▸ Aim of the exercise: From the listing below, output only the lines starting at the line that has "Instruction: Click the" and ending at the line that has "Click the Integrität rating bar", exactly as they appear, ends included.

○ ○ ○ ○ ○ ○ ○

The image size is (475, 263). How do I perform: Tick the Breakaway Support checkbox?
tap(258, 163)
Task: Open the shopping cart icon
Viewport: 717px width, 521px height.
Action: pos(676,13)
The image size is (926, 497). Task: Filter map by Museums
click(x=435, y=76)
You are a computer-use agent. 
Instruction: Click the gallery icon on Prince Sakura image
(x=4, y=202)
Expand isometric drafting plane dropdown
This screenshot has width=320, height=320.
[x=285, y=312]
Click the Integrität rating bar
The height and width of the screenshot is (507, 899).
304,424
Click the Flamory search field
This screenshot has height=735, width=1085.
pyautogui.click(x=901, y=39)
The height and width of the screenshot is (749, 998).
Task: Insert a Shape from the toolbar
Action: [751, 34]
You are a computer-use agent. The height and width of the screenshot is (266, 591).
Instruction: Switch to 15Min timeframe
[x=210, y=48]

○ ○ ○ ○ ○ ○ ○

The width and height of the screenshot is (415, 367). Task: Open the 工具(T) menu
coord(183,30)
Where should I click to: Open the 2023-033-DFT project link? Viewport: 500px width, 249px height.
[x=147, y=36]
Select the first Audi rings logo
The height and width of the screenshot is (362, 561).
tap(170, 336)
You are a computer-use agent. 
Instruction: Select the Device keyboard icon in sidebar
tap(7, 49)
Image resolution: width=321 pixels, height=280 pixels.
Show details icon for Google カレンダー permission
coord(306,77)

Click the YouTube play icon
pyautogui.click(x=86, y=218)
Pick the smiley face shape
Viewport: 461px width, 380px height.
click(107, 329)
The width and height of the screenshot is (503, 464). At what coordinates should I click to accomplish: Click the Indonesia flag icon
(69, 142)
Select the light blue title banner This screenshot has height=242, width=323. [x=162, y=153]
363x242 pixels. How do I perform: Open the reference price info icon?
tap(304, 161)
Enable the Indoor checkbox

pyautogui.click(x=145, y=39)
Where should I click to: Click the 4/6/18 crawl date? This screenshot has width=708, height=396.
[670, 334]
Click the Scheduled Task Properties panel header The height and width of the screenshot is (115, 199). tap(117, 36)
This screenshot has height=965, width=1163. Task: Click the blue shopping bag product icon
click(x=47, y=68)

○ ○ ○ ○ ○ ○ ○

▸ Solution to this problem:
Instruction: Click the gallery icon on Prince Sakura image
(x=4, y=202)
Expand isometric drafting plane dropdown
This screenshot has width=320, height=320.
[x=285, y=312]
Click the Integrität rating bar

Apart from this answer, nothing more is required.